* [ITEMS]
========================

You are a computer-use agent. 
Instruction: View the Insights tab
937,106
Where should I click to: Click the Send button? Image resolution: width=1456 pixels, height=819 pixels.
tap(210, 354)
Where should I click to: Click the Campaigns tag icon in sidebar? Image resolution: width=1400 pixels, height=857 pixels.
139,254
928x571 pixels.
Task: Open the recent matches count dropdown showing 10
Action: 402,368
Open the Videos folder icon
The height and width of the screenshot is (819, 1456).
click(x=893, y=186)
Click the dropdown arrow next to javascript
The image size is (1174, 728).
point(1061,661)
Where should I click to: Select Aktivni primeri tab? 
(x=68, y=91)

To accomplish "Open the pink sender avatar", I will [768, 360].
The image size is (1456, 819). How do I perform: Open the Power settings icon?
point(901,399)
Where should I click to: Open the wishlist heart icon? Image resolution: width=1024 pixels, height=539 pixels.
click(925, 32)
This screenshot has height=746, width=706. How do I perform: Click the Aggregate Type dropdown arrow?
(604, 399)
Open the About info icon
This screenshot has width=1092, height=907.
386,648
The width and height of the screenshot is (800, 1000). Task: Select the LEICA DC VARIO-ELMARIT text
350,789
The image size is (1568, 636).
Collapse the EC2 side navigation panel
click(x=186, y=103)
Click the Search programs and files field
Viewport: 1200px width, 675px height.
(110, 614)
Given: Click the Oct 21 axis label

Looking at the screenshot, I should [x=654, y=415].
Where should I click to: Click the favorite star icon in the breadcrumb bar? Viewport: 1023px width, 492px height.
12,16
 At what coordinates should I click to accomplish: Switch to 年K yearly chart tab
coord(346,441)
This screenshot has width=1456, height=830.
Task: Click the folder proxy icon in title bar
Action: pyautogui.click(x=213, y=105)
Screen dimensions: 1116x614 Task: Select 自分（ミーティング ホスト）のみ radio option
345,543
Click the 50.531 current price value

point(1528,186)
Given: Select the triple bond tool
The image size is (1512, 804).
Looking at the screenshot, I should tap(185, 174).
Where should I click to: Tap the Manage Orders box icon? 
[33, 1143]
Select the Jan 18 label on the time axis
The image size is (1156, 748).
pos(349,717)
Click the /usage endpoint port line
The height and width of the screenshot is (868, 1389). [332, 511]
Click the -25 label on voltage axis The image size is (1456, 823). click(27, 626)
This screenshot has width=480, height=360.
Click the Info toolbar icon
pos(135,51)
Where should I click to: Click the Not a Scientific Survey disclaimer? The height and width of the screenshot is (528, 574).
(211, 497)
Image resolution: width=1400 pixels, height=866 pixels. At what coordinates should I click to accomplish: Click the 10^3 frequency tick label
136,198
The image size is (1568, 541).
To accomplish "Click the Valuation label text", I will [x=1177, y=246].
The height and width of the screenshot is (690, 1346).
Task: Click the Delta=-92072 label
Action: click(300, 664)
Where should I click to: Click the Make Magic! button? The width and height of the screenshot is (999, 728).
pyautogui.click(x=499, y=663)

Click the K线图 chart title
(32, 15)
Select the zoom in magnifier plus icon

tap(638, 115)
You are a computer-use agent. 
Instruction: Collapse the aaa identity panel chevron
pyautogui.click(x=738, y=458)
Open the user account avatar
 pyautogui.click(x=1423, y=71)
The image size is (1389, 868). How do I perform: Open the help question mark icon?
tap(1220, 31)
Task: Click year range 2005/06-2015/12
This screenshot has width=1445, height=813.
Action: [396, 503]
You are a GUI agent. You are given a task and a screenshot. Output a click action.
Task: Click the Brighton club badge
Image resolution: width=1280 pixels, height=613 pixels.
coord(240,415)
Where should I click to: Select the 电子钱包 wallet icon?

========================

* [STATED GOAL]
Reproduce all of the lines above verbatim, leaving out nothing and changing nothing.

* [SOLUTION FOR THIS PROBLEM]
You are a computer-use agent. 
Instruction: View the Insights tab
937,106
Where should I click to: Click the Send button? Image resolution: width=1456 pixels, height=819 pixels.
tap(210, 354)
Where should I click to: Click the Campaigns tag icon in sidebar? Image resolution: width=1400 pixels, height=857 pixels.
139,254
928x571 pixels.
Task: Open the recent matches count dropdown showing 10
Action: 402,368
Open the Videos folder icon
The height and width of the screenshot is (819, 1456).
click(x=893, y=186)
Click the dropdown arrow next to javascript
The image size is (1174, 728).
point(1061,661)
Where should I click to: Select Aktivni primeri tab? 
(x=68, y=91)

To accomplish "Open the pink sender avatar", I will [768, 360].
The image size is (1456, 819). How do I perform: Open the Power settings icon?
point(901,399)
Where should I click to: Open the wishlist heart icon? Image resolution: width=1024 pixels, height=539 pixels.
click(925, 32)
This screenshot has height=746, width=706. How do I perform: Click the Aggregate Type dropdown arrow?
(604, 399)
Open the About info icon
This screenshot has width=1092, height=907.
386,648
The width and height of the screenshot is (800, 1000). Task: Select the LEICA DC VARIO-ELMARIT text
350,789
The image size is (1568, 636).
Collapse the EC2 side navigation panel
click(x=186, y=103)
Click the Search programs and files field
Viewport: 1200px width, 675px height.
(110, 614)
Given: Click the Oct 21 axis label

Looking at the screenshot, I should [x=654, y=415].
Where should I click to: Click the favorite star icon in the breadcrumb bar? Viewport: 1023px width, 492px height.
12,16
 At what coordinates should I click to accomplish: Switch to 年K yearly chart tab
coord(346,441)
This screenshot has width=1456, height=830.
Task: Click the folder proxy icon in title bar
Action: pyautogui.click(x=213, y=105)
Screen dimensions: 1116x614 Task: Select 自分（ミーティング ホスト）のみ radio option
345,543
Click the 50.531 current price value

point(1528,186)
Given: Select the triple bond tool
The image size is (1512, 804).
Looking at the screenshot, I should tap(185, 174).
Where should I click to: Tap the Manage Orders box icon? 
[33, 1143]
Select the Jan 18 label on the time axis
The image size is (1156, 748).
pos(349,717)
Click the /usage endpoint port line
The height and width of the screenshot is (868, 1389). [332, 511]
Click the -25 label on voltage axis The image size is (1456, 823). click(27, 626)
This screenshot has width=480, height=360.
Click the Info toolbar icon
pos(135,51)
Where should I click to: Click the Not a Scientific Survey disclaimer? The height and width of the screenshot is (528, 574).
(211, 497)
Image resolution: width=1400 pixels, height=866 pixels. At what coordinates should I click to accomplish: Click the 10^3 frequency tick label
136,198
The image size is (1568, 541).
To accomplish "Click the Valuation label text", I will [x=1177, y=246].
The height and width of the screenshot is (690, 1346).
Task: Click the Delta=-92072 label
Action: click(300, 664)
Where should I click to: Click the Make Magic! button? The width and height of the screenshot is (999, 728).
pyautogui.click(x=499, y=663)

Click the K线图 chart title
(32, 15)
Select the zoom in magnifier plus icon

tap(638, 115)
You are a computer-use agent. 
Instruction: Collapse the aaa identity panel chevron
pyautogui.click(x=738, y=458)
Open the user account avatar
 pyautogui.click(x=1423, y=71)
The image size is (1389, 868). How do I perform: Open the help question mark icon?
tap(1220, 31)
Task: Click year range 2005/06-2015/12
This screenshot has width=1445, height=813.
Action: [396, 503]
You are a GUI agent. You are given a task and a screenshot. Output a click action.
Task: Click the Brighton club badge
Image resolution: width=1280 pixels, height=613 pixels.
coord(240,415)
Where should I click to: Select the 电子钱包 wallet icon?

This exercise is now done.